EvolveNav: Empowering LLM-Based Vision-Language Navigation via Self-Improving Embodied Reasoning

TL;DR

EvolveNav tackles vision-language navigation by endowing open-source LLMs with self-improving embodied reasoning. It introduces a two-stage training pipeline: Stage 1 uses formalized CoT labels to activate navigational reasoning and accelerate inference, while Stage 2 uses self-generated CoT outputs and a self-reflective task to diversify supervision and curb overfitting. Ablation and extensive benchmark results show that formalized CoT labels plus self-reflective post-training yield robust improvements across R2R, REVERIE, CVDN, and SOON, in both task-specific and cross-task settings. The approach improves navigation accuracy and interpretability, offering a scalable path for open-source LLM-based VLN systems with strong generalization to unseen environments.

Abstract

Recent studies have revealed the potential of training open-source Large Language Models (LLMs) to unleash LLMs' reasoning ability for enhancing vision-language navigation (VLN) performance, and simultaneously mitigate the domain gap between LLMs' training corpus and the VLN task. However, these approaches predominantly adopt straightforward input-output mapping paradigms, causing the mapping learning difficult and the navigational decisions unexplainable. Chain-of-Thought (CoT) training is a promising way to improve both navigational decision accuracy and interpretability, while the complexity of the navigation task makes the perfect CoT labels unavailable and may lead to overfitting through pure CoT supervised fine-tuning. To address these issues, we propose EvolveNav, a novel sElf-improving embodied reasoning paradigm that realizes adaptable and generalizable navigational reasoning for boosting LLM-based vision-language Navigation. Specifically, EvolveNav involves a two-stage training process: (1) Formalized CoT Supervised Fine-Tuning, where we train the model with curated formalized CoT labels to first activate the model's navigational reasoning capabilities, and simultaneously increase the reasoning speed; (2) Self-Reflective Post-Training, where the model is iteratively trained with its own reasoning outputs as self-enriched CoT labels to enhance the supervision diversity. A self-reflective auxiliary task is also designed to encourage the model to learn correct reasoning patterns by contrasting with wrong ones. Experimental results under both task-specific and cross-task training paradigms demonstrate the consistent superiority of EvolveNav over previous LLM-based VLN approaches on various popular benchmarks, including R2R, REVERIE, CVDN, and SOON. Code is available at https://github.com/expectorlin/EvolveNav.

Figures (6)

• Figure 1: Comparison of different chain-of-thought (CoT) training paradigms. (a) Direct Mapping Learning maps the navigation inputs to actions straightforwardly. (b) Formalized CoT Learning and (c) Free-form CoT Learning generate formalized and free-form reasoning, respectively, under the training with fixed CoT labels. (d) Different from the above paradigms, our Self-Improving CoT Learning framework utilizes the model's own reasoning outputs as self-enriched CoT labels and learn the reasoning in a self-reflective way during CoT training to fulfill generalizable and adaptable reasoning.
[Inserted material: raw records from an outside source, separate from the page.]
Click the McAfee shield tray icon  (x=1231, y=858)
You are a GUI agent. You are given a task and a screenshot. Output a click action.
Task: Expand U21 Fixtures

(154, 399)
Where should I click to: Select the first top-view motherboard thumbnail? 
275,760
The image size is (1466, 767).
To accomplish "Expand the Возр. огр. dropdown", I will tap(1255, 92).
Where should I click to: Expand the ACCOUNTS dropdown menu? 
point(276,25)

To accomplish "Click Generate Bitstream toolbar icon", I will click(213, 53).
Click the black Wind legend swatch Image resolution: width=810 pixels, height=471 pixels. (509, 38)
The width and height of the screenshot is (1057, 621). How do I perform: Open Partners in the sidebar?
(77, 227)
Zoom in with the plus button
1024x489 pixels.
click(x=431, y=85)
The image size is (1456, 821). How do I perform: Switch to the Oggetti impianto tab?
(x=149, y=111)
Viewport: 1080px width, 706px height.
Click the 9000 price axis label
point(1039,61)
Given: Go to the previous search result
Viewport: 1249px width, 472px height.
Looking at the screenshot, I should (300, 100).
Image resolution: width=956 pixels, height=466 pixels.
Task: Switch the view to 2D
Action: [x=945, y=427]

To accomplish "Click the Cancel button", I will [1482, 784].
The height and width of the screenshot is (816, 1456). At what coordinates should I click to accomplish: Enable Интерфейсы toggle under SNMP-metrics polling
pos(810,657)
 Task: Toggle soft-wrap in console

Red and green fonts represent wrong and correct reasoning outputs, respectively. R+ and R- represent positive and negative reasoning samples, respectively.
• Figure 2: Overview of EvolveNav. EvolveNav involves a two-phase training framework for fulfilling self-improving embodied reasoning. In Stage 1 Formalized CoT Supervised Fine-Tuning, the navigation agent is trained using pre-constructed formalized CoT labels to generate navigational reasoning by predicting the landmark needed to locate with the corresponding direction. In Stage 2 Self-Reflective Post-Training, the agent's own reasoning outputs are introduced as the self-enriched CoT labels to enhance the supervision diversity. A self-reflective auxiliary task is also designed to guide the navigation agent to discriminate between correct and wrong reasoning outputs.
• Figure 3: Action decision visualization of NaviLLM zheng2024towards and our EvolveNav. We only extract two steps and display local candidate space for simplicity. Observations selected by EvolveNav (also are the ground-truth actions) and NaviLLM are annotated by green boxes and red boxes, respectively.
• Figure 4: Visualization comparison between self-enriched chain-of-thought (CoT) labels and originally built CoT labels. Newly introduced landmarks in the self-enriched CoT label are highlighted in red fonts. GT action denotes the ground-truth action (observation). We omit the direction information in the CoT labels.
• Figure 5: Loss and performance variation during Stage 2: Self-Reflective Post-Training. Low navigation error (NE) value indicates better results.